Although the basic science evidence regarding the deleterious effects of GAs on cognitive and behavioral development is very compelling, the clinical relevance remains to be established. Nevertheless, recently emerging retrospective human studies suggest that early exposure to GAs may have deleterious effects on human psychological, emotional, and cognitive development leading to learning deficits and hyperactivity disorders later in life (Hack et al., 2005; Hintz et al., 2005; Chorne et al., 2007; Rees et al., 2007; Sun et al., 2008; Kalkman et al., 2009; Wilder et al., 2009; Sprung et al., 2012).

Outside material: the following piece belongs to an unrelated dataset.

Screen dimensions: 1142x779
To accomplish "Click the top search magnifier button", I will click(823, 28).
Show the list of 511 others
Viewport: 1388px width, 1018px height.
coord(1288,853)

It appears that the timing and duration of anesthesia exposure are important. Very young children sedated in intensive care units for days (e.g., for status epilepticus or asthmaticus) may be at a very high risk, especially if they are exposed during intense synaptogenesis when the effects of GAs seem to be most detrimental for neuronal survival and/or proper synapse formation. If, indeed, the developing human brain is vulnerable to the apoptotic cell death and impairment of synaptogenes is observed in developing animal brains, it is of great importance to know, as accurately as possible, when synaptogenesis occurs in the developing human brain. The last trimester of in utero life and the first few years of post-natal life could be most crucial. In fact, recent studies have reported regressive behavioral changes in children exposed to GAs before the age of 4 years, suggesting that this could be the most vulnerable age group (Sun et al., 2008; Wilder et al., 2009).

It is our moral obligation to pursue a better understanding of poor neurocognitive outcomes that could be anesthesia-induced. The fact that we are able to carry the sickest children through the most critical phases of their diseases and to keep them alive should not lull us into believing that our work is done. We have to continue our efforts to provide improved care that will not have long-term devastating effects on the patients’ cognitive and behavioral well-being. Thus, we must improve our understanding of the mechanisms that underlie the neurotoxicity of GAs so that preventive strategies could be developed especially in cases when life-threatening conditions make frequent anesthesia exposures a necessity that cannot be avoided.

The authors declare that the research was conducted in the absence of any commercial or financial relationships that could be construed as a potential conflict of interest.